Detection of C-reactive protein using a label-free NIR fluorescent aptasensor with a large Stokes shift based on an AIEE anthracene derivative

Abstract

Background

C-reactive protein (CRP), one of the classic biomarkers of inflammation, is closely related to infectious inflammation, cardiovascular disease, cancer, and other diseases. Therefore, timely and accurate detection of CRP in human blood is crucial for the discovery, diagnosis, and treatment of the aforementioned diseases. Herein, a novel label-free NIR fluorescence aptasensor with a large Stokes shift based on an AIEE anthracene derivative B and a molybdenum disulfide (MoS₂) platform was developed and used for the high sensitivity and specificity detection of CRP.

Results

Compound B could emit near-infrared (NIR) fluorescence with a large Stokes shift (190 nm).
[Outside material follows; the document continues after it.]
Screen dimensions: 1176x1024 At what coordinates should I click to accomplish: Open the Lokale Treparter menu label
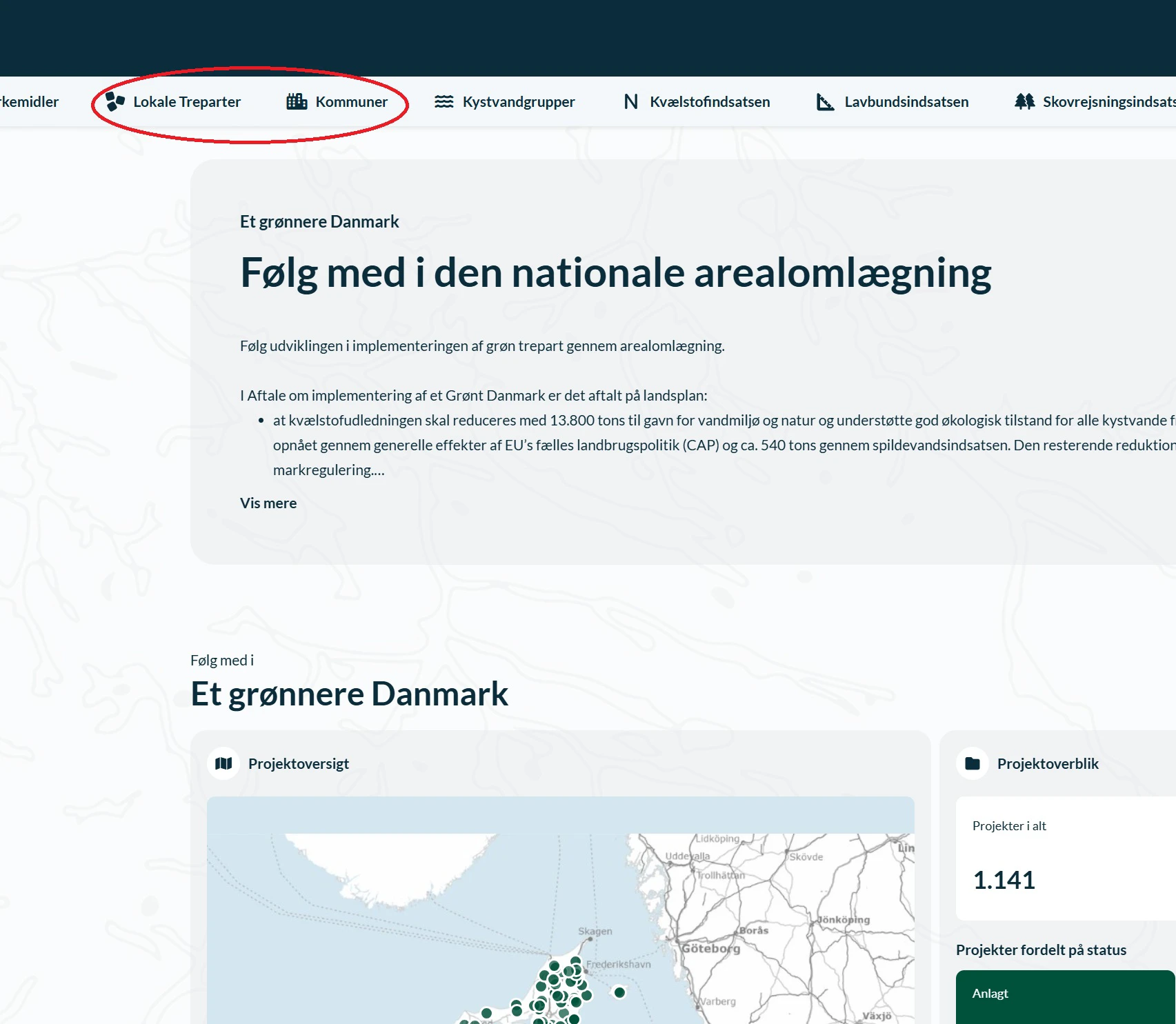[187, 102]
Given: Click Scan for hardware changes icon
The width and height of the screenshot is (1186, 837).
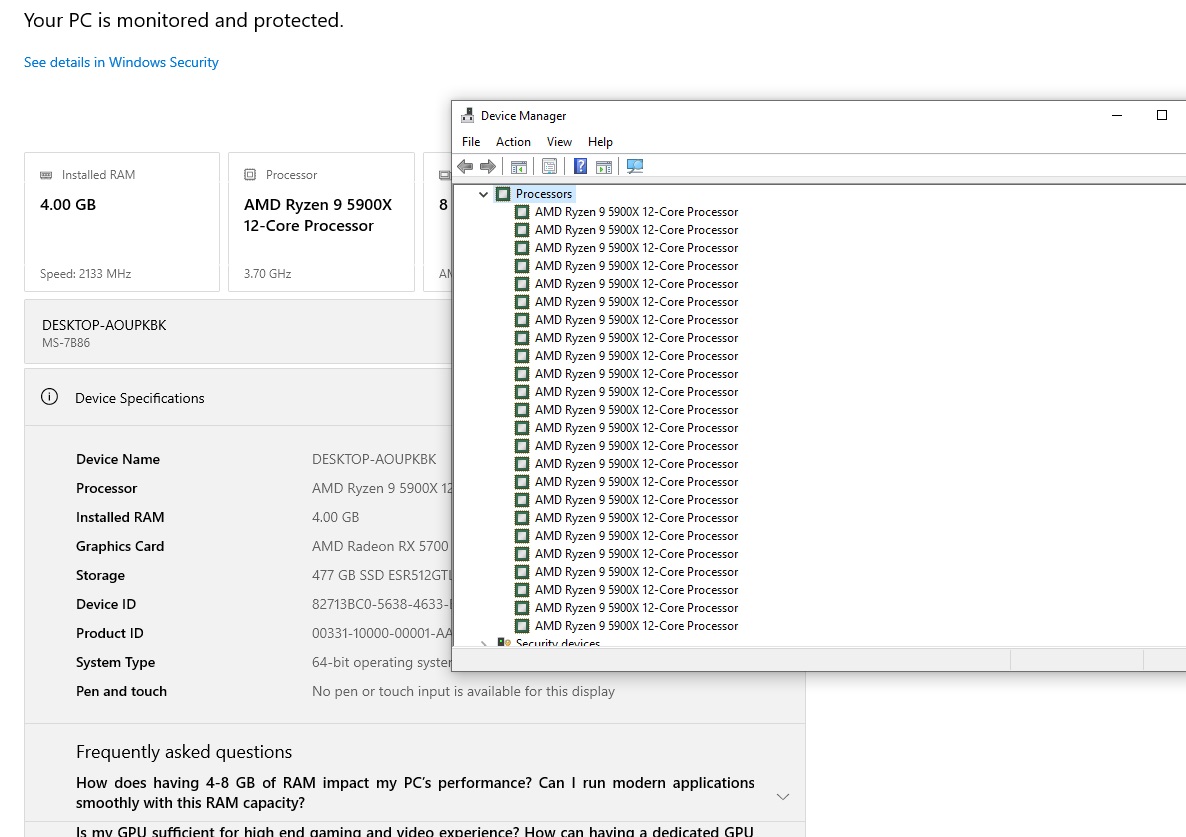Looking at the screenshot, I should click(635, 167).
Notably, this compound could bind with the aptamer of CRP (CRP-Apt) through electrostatic attraction to form a B/CRP-Apt complex, generating an aggregation-induced emission enhancement effect and enhancing the fluorescent intensity of B. B/CRP-Apt could be adsorbed on the surface of MoS₂ with the addition of MoS₂ to its solution, and the fluorescence of Compound B was quenched. CRP was then added to the above solution. CRP-Apt had a substantially higher affinity for CRP than MoS₂. Therefore, B/CRP-Apt detached from the surface of MoS₂ and bound to CRP, thereby restoring the fluorescence of B. Experimental results showed a good linear relationship between the fluorescent recovery intensity of B and the concentration of CRP in the concentration range of 0.3–70 ng mL⁻¹, with a limit of detection as low as 0.1 ng mL⁻¹.

Significance and novelty

The aptasensor integrates the advantages of high sensitivity of NIR fluorescence, high specificity of aptamers, good water-solubility and AIEE effect of Compound B. And it could be applied to the determination of CRP in human serum samples, while most of the reported methods can only determine CRP in spiked human serum samples.